**TO BE DONE:** Reproduce the rows below without any changes, starting at the line that contains "Where should I click to: Select the 聊天助手" and ending at the line that contains "[1053, 533]", with both of those lines included.

**ROWS:**
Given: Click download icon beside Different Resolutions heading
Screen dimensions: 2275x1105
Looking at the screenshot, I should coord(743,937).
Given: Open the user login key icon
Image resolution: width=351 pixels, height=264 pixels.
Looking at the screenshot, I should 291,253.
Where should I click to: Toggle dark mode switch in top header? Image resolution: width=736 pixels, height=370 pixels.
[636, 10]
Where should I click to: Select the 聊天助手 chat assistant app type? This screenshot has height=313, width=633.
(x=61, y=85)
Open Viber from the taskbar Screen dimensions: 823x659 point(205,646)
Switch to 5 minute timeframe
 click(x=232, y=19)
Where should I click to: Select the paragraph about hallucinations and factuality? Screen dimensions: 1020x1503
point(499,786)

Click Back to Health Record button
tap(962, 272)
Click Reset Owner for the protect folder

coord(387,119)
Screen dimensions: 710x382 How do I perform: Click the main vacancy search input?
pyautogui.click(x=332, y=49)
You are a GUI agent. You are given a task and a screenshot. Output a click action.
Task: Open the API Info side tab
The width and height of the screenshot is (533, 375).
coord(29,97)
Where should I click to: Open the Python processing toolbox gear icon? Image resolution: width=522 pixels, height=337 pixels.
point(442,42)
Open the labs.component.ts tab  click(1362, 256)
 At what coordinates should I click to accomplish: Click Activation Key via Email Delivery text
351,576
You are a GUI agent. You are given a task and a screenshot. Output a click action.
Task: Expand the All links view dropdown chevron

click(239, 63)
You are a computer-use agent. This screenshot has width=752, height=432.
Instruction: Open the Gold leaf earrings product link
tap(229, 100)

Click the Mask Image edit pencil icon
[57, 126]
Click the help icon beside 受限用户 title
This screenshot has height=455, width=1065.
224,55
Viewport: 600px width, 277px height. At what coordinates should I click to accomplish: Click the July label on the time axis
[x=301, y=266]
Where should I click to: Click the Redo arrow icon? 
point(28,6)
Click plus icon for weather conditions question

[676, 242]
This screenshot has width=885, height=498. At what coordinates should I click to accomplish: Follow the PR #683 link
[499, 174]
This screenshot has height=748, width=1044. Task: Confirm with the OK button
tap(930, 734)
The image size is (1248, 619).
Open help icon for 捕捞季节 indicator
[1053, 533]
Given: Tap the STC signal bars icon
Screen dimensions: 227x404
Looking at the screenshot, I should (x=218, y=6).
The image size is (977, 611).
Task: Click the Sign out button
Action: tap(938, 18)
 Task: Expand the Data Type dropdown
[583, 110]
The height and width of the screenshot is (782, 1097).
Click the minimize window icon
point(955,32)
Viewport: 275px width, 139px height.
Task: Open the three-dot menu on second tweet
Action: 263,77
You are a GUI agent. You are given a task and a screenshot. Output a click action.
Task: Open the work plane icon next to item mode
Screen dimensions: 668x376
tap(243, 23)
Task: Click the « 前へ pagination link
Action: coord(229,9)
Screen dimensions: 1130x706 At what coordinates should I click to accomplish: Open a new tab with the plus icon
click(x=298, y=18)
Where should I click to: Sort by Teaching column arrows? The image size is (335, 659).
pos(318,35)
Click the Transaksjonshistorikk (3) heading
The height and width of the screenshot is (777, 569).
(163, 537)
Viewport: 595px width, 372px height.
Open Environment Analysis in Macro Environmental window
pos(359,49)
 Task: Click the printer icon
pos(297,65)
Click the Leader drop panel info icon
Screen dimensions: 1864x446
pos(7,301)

**EXPECTED ANSWER:**
Where should I click to: Select the 聊天助手 chat assistant app type? This screenshot has height=313, width=633.
(x=61, y=85)
Open Viber from the taskbar Screen dimensions: 823x659 point(205,646)
Switch to 5 minute timeframe
 click(x=232, y=19)
Where should I click to: Select the paragraph about hallucinations and factuality? Screen dimensions: 1020x1503
point(499,786)

Click Back to Health Record button
tap(962, 272)
Click Reset Owner for the protect folder

coord(387,119)
Screen dimensions: 710x382 How do I perform: Click the main vacancy search input?
pyautogui.click(x=332, y=49)
You are a GUI agent. You are given a task and a screenshot. Output a click action.
Task: Open the API Info side tab
The width and height of the screenshot is (533, 375).
coord(29,97)
Where should I click to: Open the Python processing toolbox gear icon? Image resolution: width=522 pixels, height=337 pixels.
point(442,42)
Open the labs.component.ts tab  click(1362, 256)
 At what coordinates should I click to accomplish: Click Activation Key via Email Delivery text
351,576
You are a GUI agent. You are given a task and a screenshot. Output a click action.
Task: Expand the All links view dropdown chevron

click(239, 63)
You are a computer-use agent. This screenshot has width=752, height=432.
Instruction: Open the Gold leaf earrings product link
tap(229, 100)

Click the Mask Image edit pencil icon
[57, 126]
Click the help icon beside 受限用户 title
This screenshot has height=455, width=1065.
224,55
Viewport: 600px width, 277px height. At what coordinates should I click to accomplish: Click the July label on the time axis
[x=301, y=266]
Where should I click to: Click the Redo arrow icon? 
point(28,6)
Click plus icon for weather conditions question

[676, 242]
This screenshot has width=885, height=498. At what coordinates should I click to accomplish: Follow the PR #683 link
[499, 174]
This screenshot has height=748, width=1044. Task: Confirm with the OK button
tap(930, 734)
The image size is (1248, 619).
Open help icon for 捕捞季节 indicator
[1053, 533]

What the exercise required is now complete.